The introduction of the new Dell Storage SC4020 array may lack the panache of other Dell news from this week's Dell User Forum, but it has generated the most buzz among partners that say it fills a storage gap between the company's EqualLogic and more expensive Compellent hardware.
Dell Tuesday said the Dell Storage SC4020, nicknamed the "Baby Compellent," is the first of a new Dell Storage SC4000 family, which Dell characterized as a scaled-down version of Dell’s flagship Compellent SC8000 storage array.
Where the SC8000 features a 6U footprint, the SC4000 has a 2U chassis inside of which are dual processors and support for flash and spinning disks. The SC4020 features 20 drives.
The SC4020 is priced staring at $25,000 to $50,000. It is already available in Asia and is slated for an August North American release, said Travis Vigil, executive director of product management for Dell Storage.
The new SC4020 scales to up to 120 hard drives with more than 400 TB of capacity, with bandwidth reaching to about 120,000 IOPS, Vigil told CRN.
There are two primary use cases for the Dell Storage SC4020, Vigil said.
"First, it can be part of a distributed solution, with an SC8000 at the core replicating data with SC4000 arrays in remote offices," he said. "Customers can also combine SLC and MLC flash memory and 7,200-rpm disks to offer a flash-optimized solution at a more attractive price point."
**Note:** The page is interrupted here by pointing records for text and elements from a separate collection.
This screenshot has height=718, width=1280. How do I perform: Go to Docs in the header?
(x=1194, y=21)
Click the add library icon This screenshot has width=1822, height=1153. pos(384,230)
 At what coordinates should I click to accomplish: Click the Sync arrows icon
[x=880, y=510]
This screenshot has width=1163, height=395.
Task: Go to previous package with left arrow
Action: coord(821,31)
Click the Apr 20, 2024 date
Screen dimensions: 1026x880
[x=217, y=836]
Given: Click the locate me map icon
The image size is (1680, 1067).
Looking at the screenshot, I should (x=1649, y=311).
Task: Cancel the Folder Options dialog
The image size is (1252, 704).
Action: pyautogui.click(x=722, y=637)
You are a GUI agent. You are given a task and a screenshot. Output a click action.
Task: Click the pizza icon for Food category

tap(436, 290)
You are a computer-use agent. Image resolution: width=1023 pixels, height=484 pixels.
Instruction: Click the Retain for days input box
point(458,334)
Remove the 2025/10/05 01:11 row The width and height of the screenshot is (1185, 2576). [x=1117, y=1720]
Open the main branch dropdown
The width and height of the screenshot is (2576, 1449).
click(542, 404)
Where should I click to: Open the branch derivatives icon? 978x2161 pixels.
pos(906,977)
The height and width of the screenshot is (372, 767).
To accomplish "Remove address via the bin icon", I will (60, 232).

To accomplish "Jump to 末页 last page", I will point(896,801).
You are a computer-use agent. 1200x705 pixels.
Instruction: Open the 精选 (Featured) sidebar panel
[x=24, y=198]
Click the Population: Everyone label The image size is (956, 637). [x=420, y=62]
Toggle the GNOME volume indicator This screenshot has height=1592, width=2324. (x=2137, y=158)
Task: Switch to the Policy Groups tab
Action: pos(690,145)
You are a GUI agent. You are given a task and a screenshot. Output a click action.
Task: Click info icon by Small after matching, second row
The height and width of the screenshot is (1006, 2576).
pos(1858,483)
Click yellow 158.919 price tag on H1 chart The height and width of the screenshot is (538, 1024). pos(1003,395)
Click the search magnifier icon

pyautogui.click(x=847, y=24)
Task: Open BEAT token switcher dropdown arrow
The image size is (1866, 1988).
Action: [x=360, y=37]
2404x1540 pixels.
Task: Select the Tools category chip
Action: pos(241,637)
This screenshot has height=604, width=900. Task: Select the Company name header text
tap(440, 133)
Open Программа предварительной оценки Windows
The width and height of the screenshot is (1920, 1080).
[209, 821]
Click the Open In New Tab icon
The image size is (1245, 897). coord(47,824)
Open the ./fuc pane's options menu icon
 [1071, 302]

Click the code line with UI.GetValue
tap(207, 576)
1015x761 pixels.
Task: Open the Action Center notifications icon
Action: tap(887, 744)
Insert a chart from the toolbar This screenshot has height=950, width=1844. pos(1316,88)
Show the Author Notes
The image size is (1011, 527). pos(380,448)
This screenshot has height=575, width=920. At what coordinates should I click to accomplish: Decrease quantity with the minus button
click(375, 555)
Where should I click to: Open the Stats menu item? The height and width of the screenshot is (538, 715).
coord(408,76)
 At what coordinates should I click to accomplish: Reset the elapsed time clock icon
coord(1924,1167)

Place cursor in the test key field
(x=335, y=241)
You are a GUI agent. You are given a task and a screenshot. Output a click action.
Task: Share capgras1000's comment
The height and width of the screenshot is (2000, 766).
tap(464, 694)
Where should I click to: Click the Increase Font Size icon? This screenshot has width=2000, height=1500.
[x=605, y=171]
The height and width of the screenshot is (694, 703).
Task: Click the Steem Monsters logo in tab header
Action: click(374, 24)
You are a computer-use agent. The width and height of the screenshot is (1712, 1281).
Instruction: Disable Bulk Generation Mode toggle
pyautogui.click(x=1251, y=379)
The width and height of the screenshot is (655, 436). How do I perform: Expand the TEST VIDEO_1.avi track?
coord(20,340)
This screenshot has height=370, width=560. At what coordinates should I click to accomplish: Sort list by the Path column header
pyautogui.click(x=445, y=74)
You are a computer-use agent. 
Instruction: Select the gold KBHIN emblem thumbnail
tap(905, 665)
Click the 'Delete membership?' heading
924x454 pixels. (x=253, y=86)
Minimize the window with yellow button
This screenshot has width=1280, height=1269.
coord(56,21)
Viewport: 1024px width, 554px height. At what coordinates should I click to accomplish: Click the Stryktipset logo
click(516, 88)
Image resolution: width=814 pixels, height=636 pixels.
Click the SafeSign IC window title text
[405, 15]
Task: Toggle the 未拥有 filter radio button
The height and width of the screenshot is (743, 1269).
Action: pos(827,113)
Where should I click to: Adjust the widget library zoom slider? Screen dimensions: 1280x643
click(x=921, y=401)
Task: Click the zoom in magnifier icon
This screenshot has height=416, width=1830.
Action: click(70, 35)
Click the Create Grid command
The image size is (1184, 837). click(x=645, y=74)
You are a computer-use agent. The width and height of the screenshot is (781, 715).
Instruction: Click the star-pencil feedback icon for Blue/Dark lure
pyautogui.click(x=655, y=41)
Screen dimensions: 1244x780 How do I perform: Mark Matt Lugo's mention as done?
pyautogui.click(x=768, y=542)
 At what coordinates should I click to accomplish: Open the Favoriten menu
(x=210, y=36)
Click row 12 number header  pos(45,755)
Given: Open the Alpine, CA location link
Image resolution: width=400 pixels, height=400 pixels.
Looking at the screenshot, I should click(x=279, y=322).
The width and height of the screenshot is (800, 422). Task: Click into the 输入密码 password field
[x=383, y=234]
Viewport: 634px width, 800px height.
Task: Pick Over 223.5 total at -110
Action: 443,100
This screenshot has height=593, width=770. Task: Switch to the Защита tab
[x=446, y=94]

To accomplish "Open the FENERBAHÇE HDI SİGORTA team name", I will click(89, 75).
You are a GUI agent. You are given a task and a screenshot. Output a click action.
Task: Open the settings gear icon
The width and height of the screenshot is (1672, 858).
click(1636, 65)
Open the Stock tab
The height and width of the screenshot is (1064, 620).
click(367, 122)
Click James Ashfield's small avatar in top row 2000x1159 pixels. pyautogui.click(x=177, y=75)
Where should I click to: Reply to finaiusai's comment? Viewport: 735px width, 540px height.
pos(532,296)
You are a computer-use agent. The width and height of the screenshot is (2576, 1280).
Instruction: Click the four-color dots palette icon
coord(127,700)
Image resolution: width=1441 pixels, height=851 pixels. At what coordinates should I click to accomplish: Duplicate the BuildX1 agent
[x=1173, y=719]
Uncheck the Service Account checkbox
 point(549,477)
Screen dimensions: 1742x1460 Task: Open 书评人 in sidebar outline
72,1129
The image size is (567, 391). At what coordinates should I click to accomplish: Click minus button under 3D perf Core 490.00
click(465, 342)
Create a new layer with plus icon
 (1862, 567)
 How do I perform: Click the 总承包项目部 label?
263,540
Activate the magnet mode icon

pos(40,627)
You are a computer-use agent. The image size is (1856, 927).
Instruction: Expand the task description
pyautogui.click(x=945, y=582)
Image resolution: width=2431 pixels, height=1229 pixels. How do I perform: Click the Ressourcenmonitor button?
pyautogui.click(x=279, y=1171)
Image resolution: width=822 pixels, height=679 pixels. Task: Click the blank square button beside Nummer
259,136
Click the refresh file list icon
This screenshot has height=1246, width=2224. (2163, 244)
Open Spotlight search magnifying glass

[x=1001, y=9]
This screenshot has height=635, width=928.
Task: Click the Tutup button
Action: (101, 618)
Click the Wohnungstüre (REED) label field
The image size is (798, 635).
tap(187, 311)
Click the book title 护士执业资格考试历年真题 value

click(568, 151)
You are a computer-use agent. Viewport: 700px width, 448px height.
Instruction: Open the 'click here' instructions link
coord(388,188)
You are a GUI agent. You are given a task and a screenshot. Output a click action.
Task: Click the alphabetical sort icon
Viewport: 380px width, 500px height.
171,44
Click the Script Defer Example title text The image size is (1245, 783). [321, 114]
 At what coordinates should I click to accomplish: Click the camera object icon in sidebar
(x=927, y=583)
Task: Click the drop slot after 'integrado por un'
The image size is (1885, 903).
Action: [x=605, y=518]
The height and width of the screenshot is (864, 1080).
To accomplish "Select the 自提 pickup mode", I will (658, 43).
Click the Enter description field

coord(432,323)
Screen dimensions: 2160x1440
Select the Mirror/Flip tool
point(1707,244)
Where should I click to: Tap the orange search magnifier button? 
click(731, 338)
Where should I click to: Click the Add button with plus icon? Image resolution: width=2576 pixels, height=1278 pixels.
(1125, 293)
“The SC4020 will be huge for us,” said Scott Winslow, president of Winslow Technology Group, a Boston-based solution provider and Dell partner. “It puts us in a position to grab deals that we couldn’t have with traditional SC8000-series Compellent solutions. I think we are going to sell a lot of them.”
Winslow told CRN that the SC4020 fills a big gap in his storage business, and has the potential to crack open greenfield accounts with more affordable solutions that deliver enterprise-level functionality.
“I can think of campaigns that we have had where the only issue was the price point on the Compellent," he said. "These customers were never going to get above 120 drives, and this would have been a perfect fit.”